Was wondering if there is any possibility MiMo-V2.5-Pro-FP4-DFlash could be run on 4-node DGX Spark. The output speed seems promising.
The weights in that repo are 570GB… so, probably not going to fit on a 4 node cluster. But, the end of the blog post does say they’re working on the same improvements for the regular MiMo-V2.5 model.
I managed to run the dflash vllm Mimo2.5 Pro from above but on 8x sparks 62t/s in a create a snake game test:
bash manageMimo2.5ProB12x-Nccl2304-Ray.sh game-bench
=== Game Benchmark (Single-Stream, temp=0) ===
Waiting for server to be ready…
Server ready after 1s
Running game benchmark (Snake game generation)…
Completion tokens: 1500
Prompt tokens: 61
Total tokens: 1561
Wall time: 23.95s
tok/s: 62.62
Not bad for a 1T model
Wow, that’s amazing. How about the prefill speed?
1500t/s prefill
@ciprianveg that’s really impressive. Any chance you could you share your recipe?
Does 62t/s hold up over ctx length? With DFlash decode falls off a cliff at ~ 16k for me and becomes slower than no spec decode not long after. I was wondering if a model with DFlash intergrated would fair better.

Instructions to follow. Extend the forum thread about running MiMo-V2.5-Pro with DFlash on DGX Spark clusters, starting right after its final post.

Data rows.
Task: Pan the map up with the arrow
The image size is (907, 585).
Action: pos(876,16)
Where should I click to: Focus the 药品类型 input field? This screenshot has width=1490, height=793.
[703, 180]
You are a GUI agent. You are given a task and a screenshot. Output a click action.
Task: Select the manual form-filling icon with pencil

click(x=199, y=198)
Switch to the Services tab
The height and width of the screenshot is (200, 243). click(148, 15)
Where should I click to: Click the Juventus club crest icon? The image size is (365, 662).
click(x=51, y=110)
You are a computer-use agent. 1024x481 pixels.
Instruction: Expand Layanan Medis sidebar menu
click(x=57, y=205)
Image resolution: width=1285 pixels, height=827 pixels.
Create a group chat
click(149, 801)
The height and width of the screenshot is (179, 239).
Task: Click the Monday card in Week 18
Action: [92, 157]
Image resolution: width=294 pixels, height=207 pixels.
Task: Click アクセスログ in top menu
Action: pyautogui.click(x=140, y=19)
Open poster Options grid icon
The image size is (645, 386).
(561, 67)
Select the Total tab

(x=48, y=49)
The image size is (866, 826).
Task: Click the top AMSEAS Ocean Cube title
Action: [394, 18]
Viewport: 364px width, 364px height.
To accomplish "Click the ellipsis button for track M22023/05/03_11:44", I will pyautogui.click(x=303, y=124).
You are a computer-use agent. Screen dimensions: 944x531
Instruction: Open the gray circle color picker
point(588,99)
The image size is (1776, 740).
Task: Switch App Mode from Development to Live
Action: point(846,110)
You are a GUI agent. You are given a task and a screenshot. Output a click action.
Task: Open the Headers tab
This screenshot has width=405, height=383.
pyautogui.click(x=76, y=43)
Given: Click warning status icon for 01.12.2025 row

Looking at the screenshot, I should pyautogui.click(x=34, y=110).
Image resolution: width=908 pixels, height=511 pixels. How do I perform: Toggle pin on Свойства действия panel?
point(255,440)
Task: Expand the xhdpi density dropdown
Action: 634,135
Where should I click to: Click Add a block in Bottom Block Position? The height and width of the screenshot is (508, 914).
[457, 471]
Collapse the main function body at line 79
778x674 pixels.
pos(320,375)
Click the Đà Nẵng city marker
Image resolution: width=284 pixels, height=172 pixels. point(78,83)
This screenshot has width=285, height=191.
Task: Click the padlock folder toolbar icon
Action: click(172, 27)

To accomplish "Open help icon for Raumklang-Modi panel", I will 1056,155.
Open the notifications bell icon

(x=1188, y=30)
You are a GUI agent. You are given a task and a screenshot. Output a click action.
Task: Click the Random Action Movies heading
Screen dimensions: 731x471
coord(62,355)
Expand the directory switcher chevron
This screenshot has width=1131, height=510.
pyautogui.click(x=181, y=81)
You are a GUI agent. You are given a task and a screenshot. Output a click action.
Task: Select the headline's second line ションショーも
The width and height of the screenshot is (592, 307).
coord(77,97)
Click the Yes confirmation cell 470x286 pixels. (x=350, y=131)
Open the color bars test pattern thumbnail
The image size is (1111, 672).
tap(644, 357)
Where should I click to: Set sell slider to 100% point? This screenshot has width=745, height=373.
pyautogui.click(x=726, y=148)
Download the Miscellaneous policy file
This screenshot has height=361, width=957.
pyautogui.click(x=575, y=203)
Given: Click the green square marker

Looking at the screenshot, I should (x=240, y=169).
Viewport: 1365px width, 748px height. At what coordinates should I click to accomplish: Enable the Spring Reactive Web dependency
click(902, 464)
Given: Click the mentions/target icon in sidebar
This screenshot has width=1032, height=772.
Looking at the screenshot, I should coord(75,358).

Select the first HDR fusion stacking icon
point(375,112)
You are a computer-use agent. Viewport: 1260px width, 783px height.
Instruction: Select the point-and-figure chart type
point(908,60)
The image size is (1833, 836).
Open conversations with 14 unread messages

The output.
I been waiting on the regular model to drop dflash man
I need help from you I am going to mention you
it holds better than mtp or eagle in my coding test. Do you have a specific code related benchmark for long context you want me to run?
I tested on a 65k context java prompt and it was above 40t/s and without dflash it is at cca 20tps
yes, sure, this evening I will clean up the code and make it easier to reproduce and share it afterwards as eugr yaml amd mods
# DFlash draft model: MiMo-V2.5-Pro-NVFP4/dflash/ (5-layer Qwen3 BF16)
# Target model: MiMo-V2.5-Pro-NVFP4 (70-layer MiMoV2 NVFP4)
# =============================================================================
recipe_version: "1"
name: MiMo-V2.5-Pro-DFlash-Nccl2304-8xGB10
description: "Ray v2 + DFlash speculative decoding for MiMo V2.5 Pro NVFP4 on 8× GB10"
model: festr2/MiMo-V2.5-Pro-NVFP4-MXFP8-attn-TP8
container: vllm-node-mimo-nightly-dflash:latest
cluster_only: true
mods:
- mods/fix-mimo-v2-vllm
defaults:
port: 5001
host: 0.0.0.0
tensor_parallel: 8
pipeline_parallel: 1
gpu_memory_utilization: 0.69
block_size: 32
max_model_len: 510000
max_num_batched_tokens: 4096
max_num_seqs: 4
served_model_name: mimo-v2.5-pro
speculative_draft_tensor_parallel_size: 1
env:
# ── NCCL 2.30.4 wedge fix ──
LD_PRELOAD: /opt/nccl-2.30.4/lib/libnccl.so.2
LD_LIBRARY_PATH: /opt/nccl-2.30.4/lib
# ── MoE / compilation ──
NCCL_NVLS_ENABLE: "1"
VLLM_MARLIN_USE_ATOMIC_ADD: "1"
VLLM_USE_FLASHINFER_MOE_FP4: "0"
# ── FlashInfer / compilation ──
FLASHINFER_DISABLE_VERSION_CHECK: "1"
TILELANG_CLEANUP_TEMP_FILES: "1"
TORCH_CUDA_ARCH_LIST: "12.1a"
FLASHINFER_CUDA_ARCH_LIST: "12.1a"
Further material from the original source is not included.